Katya is wearing a blue flight suit from the company Blue Origin

Katya Echazarreta became the first Mexican-born woman in space when she was invited to join a Blue Origin flight in 2022.

City College grad earns outstanding alumni award

February 26, 2024 | San Diego Community College District

Former San Diego City College student Katya Echazarreta, who went on to work as an electrical engineer at NASA’s Jet Propulsion Laboratory in Pasadena and later became the first Mexican-born woman in space, has been honored as one of just three people selected by the American Association of Community Colleges (AACC) as a recipient of its 2024 Outstanding Alumni Award.

Katya stands next to a large blue sign of the NASA logo
Former City College student Katya Echazarreta worked as an electrical engineer at NASA’s Jet Propulsion Laboratory.

The AACC is the primary advocacy organization for the nation’s community colleges. The association represents more than 1,000, two-year, associate degree-granting institutions and nearly 12 million students.

The honor is the latest for the City College alumna whose accomplishments include earning the prestigious Jack Kent Cooke Undergraduate Transfer Scholarship that enabled her to attend and graduate from UCLA and securing a master’s degree in electrical engineering at Johns Hopkins University in Baltimore. Echazarreta currently serves as president at Fundación Espacial Katya Echazarreta, a nonprofit she founded to encourage and prepare young people, women and children, as well as scientists and engineers in Mexico, to develop the knowledge and skills for carrying out advanced studies in the cosmos.

“At community college, many students see the pathway to their future clearly for the first time, and their lives are transformed,” said AACC President and CEO Walter G. Bumphus. “This year, AACC will recognize three alumni who experienced that transformative power, and who, in turn, are now changing the lives of others. These outstanding alumni are truly deserving of the term ‘outstanding.’”

Echazarreta is San Diego City College. She benefited from an array of campus organizations and programs, including First Year Services, a staff of dedicated counselors, Peer Mentor Services and the college’s MESA Program, an acronym for Mathematics, Engineering, Science Achievement.

Echazarreta wasn’t even thinking about attending City College while acing her classes at Eastlake High School in Chula Vista.
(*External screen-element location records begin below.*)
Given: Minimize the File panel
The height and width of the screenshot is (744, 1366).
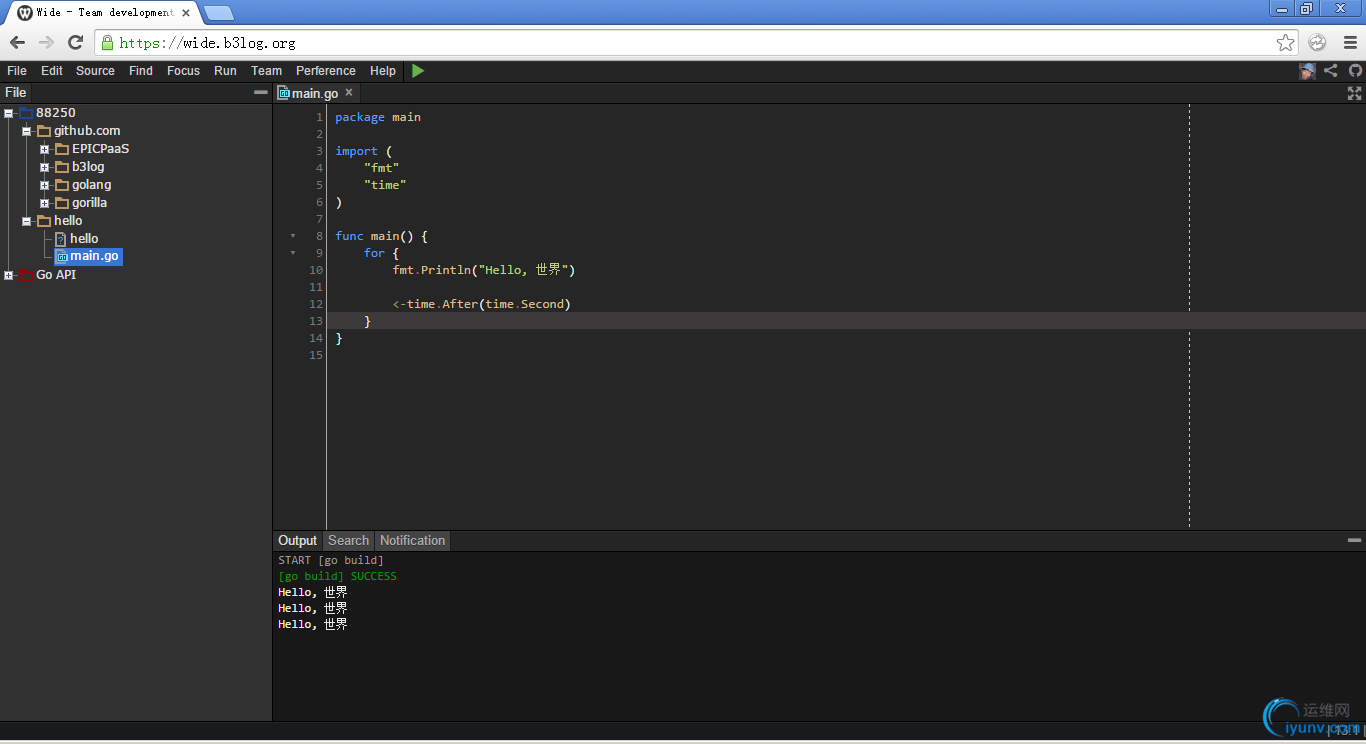Looking at the screenshot, I should pos(260,92).
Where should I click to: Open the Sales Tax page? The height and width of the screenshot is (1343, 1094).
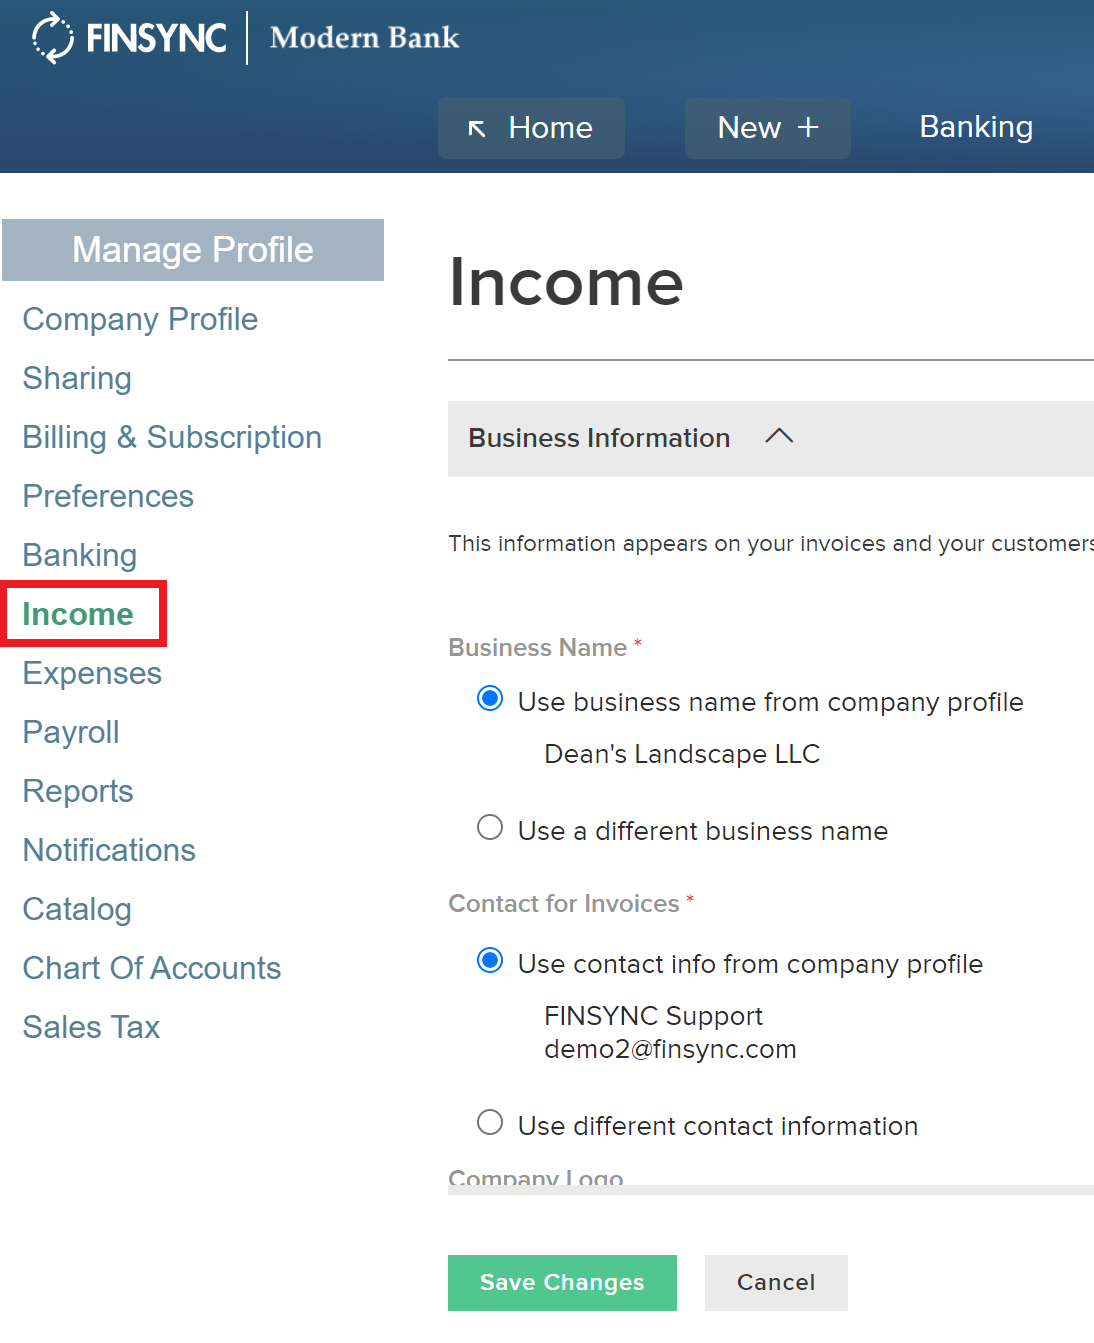pos(90,1027)
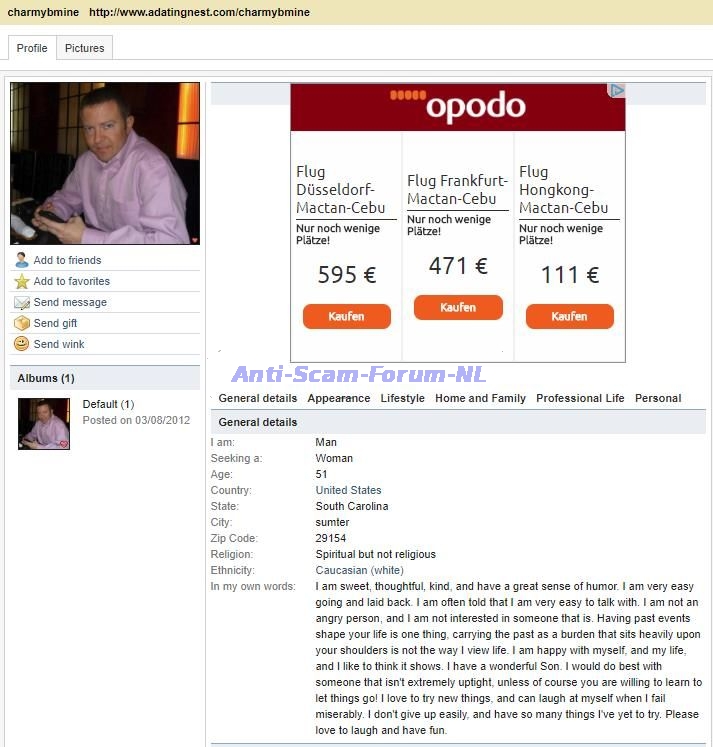Click the Add to friends person icon
Screen dimensions: 713x747
pyautogui.click(x=21, y=260)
But a four-year degree program right out of high school was out of her family’s budget. Then she learned about City College and made what she has called the best decision of her life.

“Everything I’ve accomplished is a direct result of City College and the San Diego Community College District,” said the native of Guadalajara who moved with her family to Chula Vista when she was 7. “I would not be here today if it were not for the education and support I received at that campus.”